Read the records below. Copy each line where the string "agent" occurs.

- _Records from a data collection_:
----

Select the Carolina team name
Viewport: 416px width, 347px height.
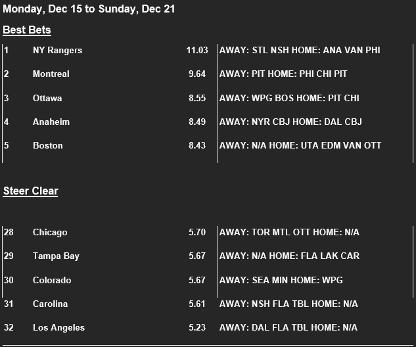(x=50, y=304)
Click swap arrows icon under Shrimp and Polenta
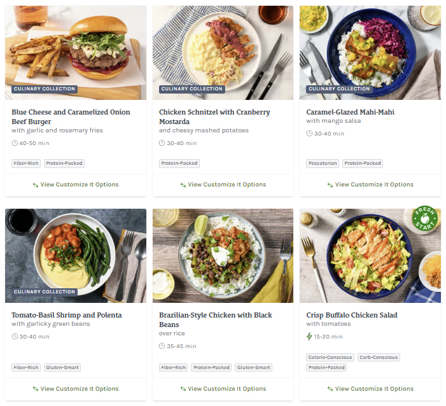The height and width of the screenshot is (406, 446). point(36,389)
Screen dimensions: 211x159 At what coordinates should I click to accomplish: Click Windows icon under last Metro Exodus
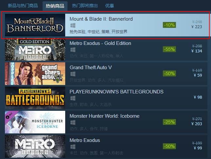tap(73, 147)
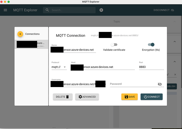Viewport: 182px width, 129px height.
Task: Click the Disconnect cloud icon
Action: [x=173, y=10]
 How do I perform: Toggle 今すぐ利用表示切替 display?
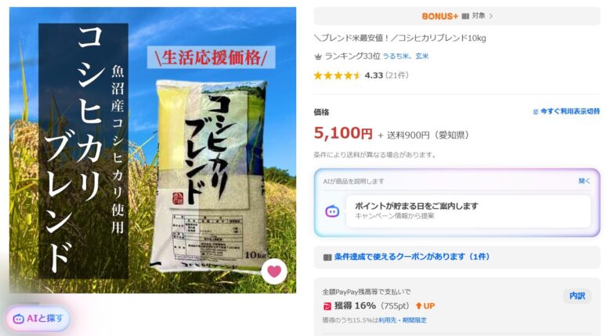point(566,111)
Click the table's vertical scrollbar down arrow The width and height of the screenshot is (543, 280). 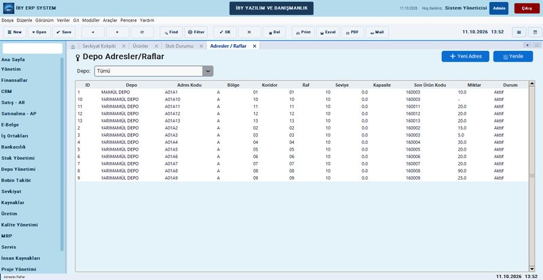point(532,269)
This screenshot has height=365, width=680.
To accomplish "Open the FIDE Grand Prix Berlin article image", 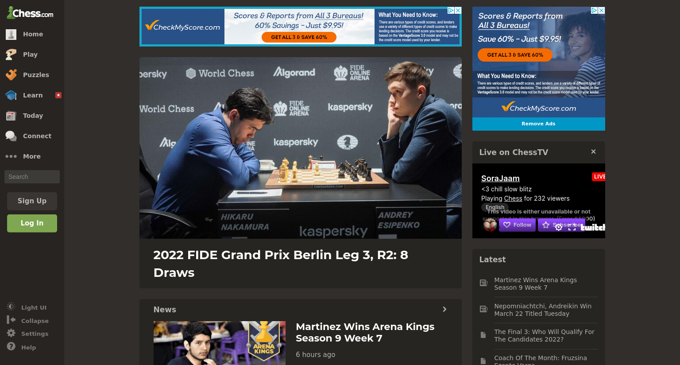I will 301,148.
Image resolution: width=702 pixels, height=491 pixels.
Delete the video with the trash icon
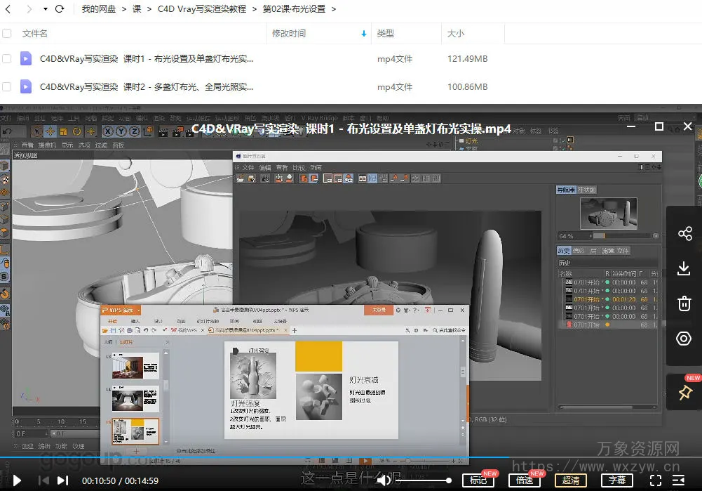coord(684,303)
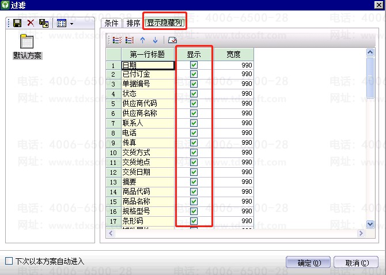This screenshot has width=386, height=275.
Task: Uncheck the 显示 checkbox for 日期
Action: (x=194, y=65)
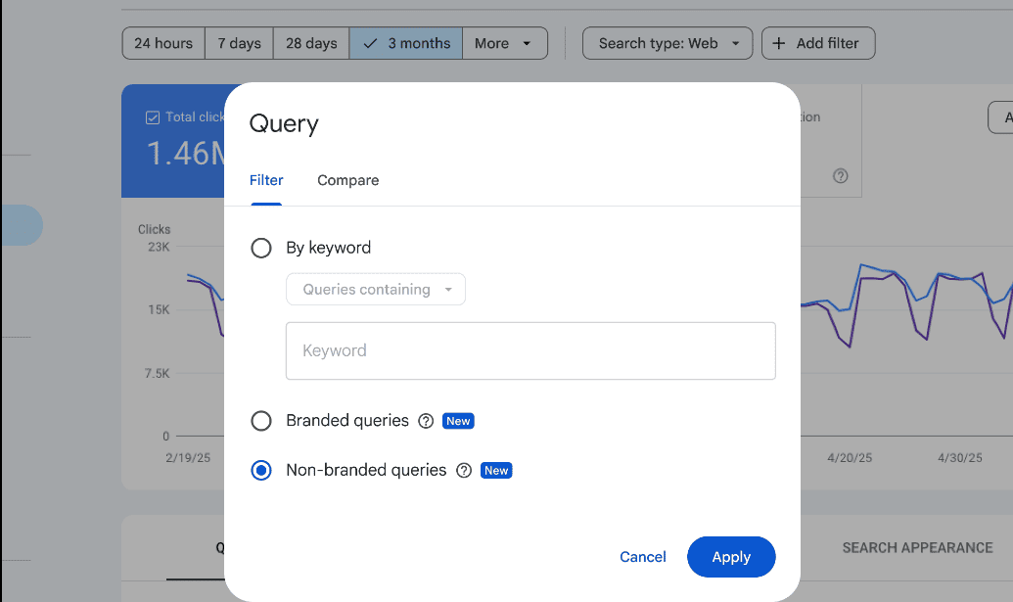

----

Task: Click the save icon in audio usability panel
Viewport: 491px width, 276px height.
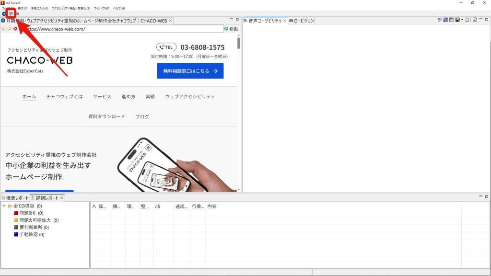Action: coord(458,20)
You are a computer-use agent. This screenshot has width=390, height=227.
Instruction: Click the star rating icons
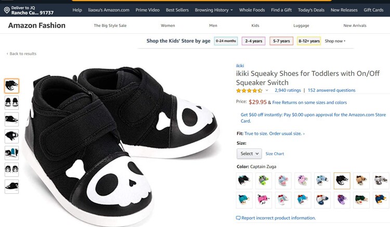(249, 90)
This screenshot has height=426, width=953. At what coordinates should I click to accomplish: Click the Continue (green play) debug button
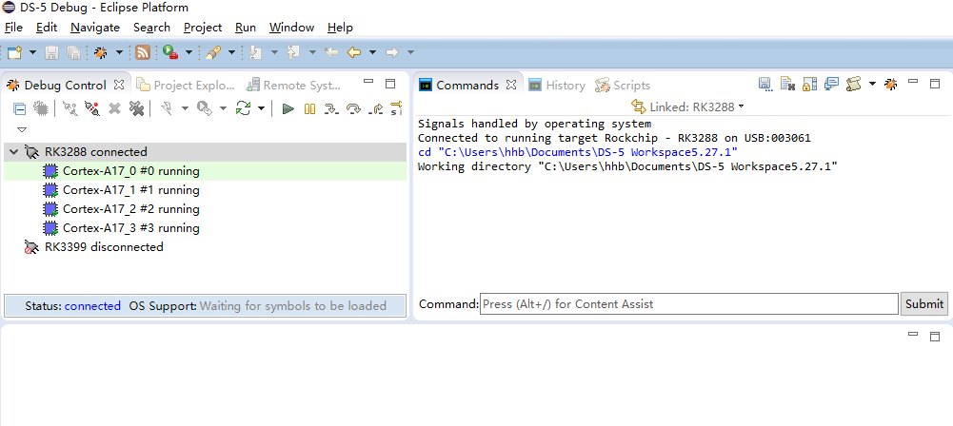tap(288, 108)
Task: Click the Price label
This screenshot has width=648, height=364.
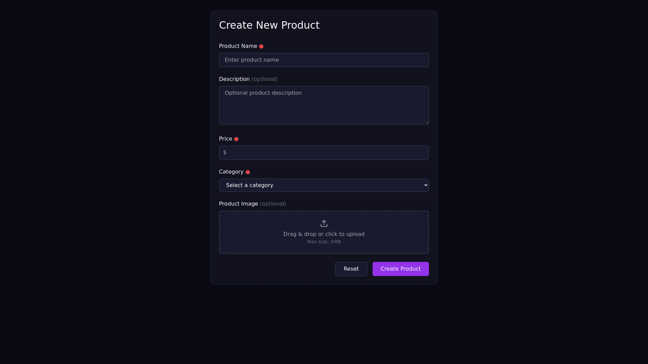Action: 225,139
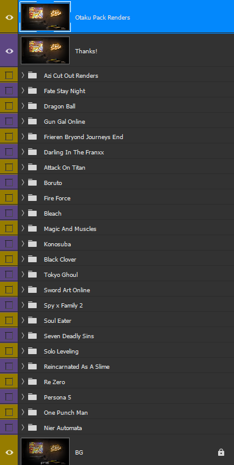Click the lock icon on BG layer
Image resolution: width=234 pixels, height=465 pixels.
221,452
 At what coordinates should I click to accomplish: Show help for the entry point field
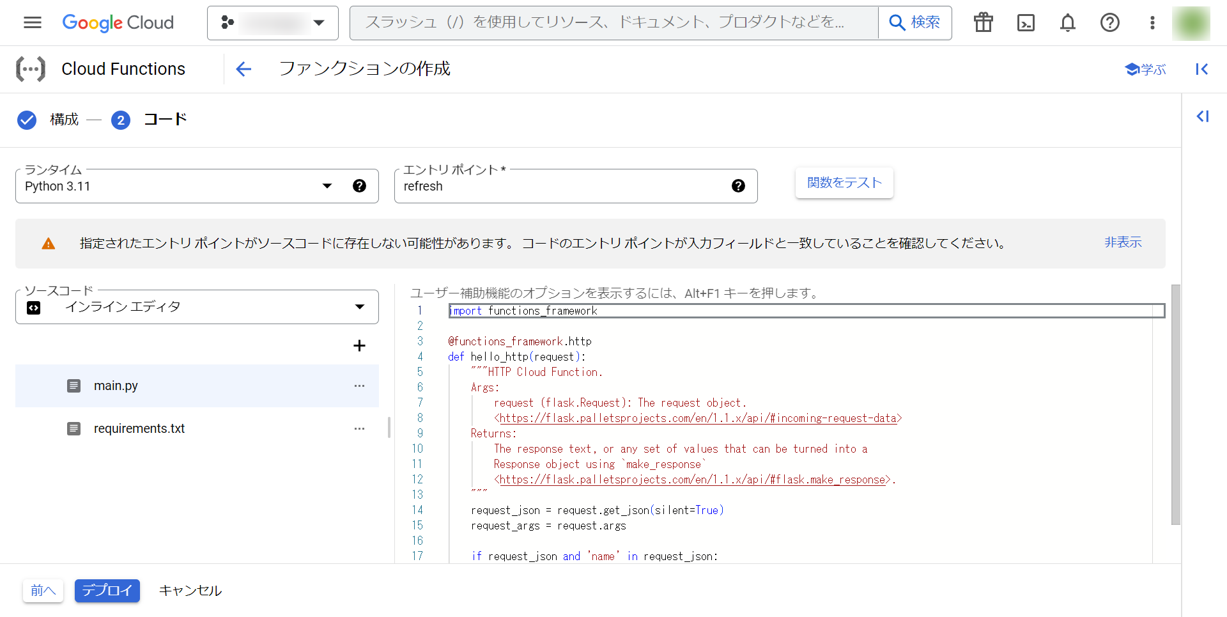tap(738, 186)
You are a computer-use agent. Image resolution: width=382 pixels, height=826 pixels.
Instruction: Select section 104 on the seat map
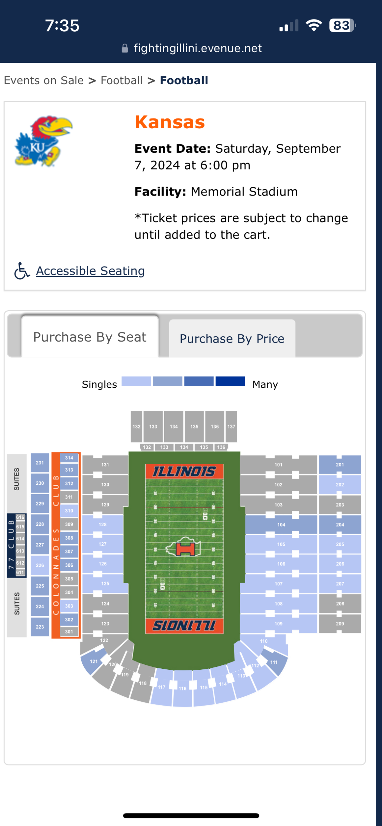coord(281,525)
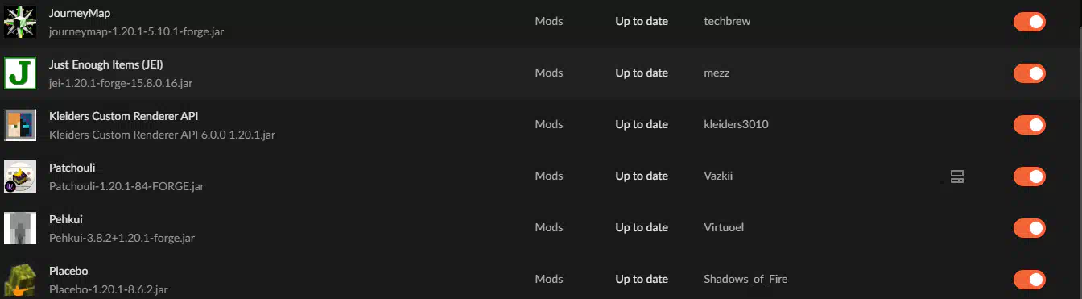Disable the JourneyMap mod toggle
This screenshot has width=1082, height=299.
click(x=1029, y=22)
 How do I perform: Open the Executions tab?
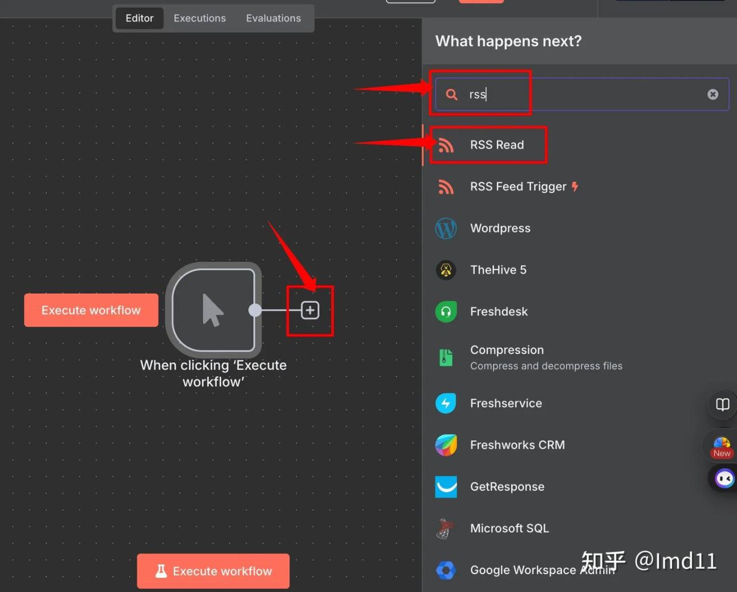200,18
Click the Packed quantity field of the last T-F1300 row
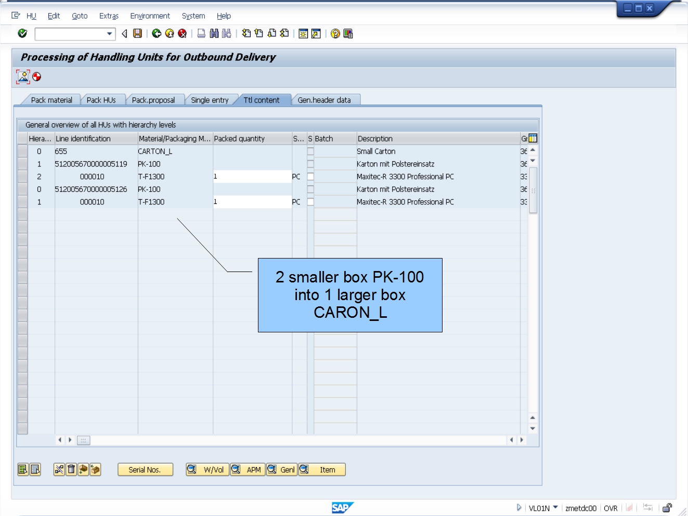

----

- _YOUR RESPONSE_:
You are a computer-use agent. This screenshot has width=390, height=227.
You are a computer-use agent. Image resolution: width=382 pixels, height=826 pixels.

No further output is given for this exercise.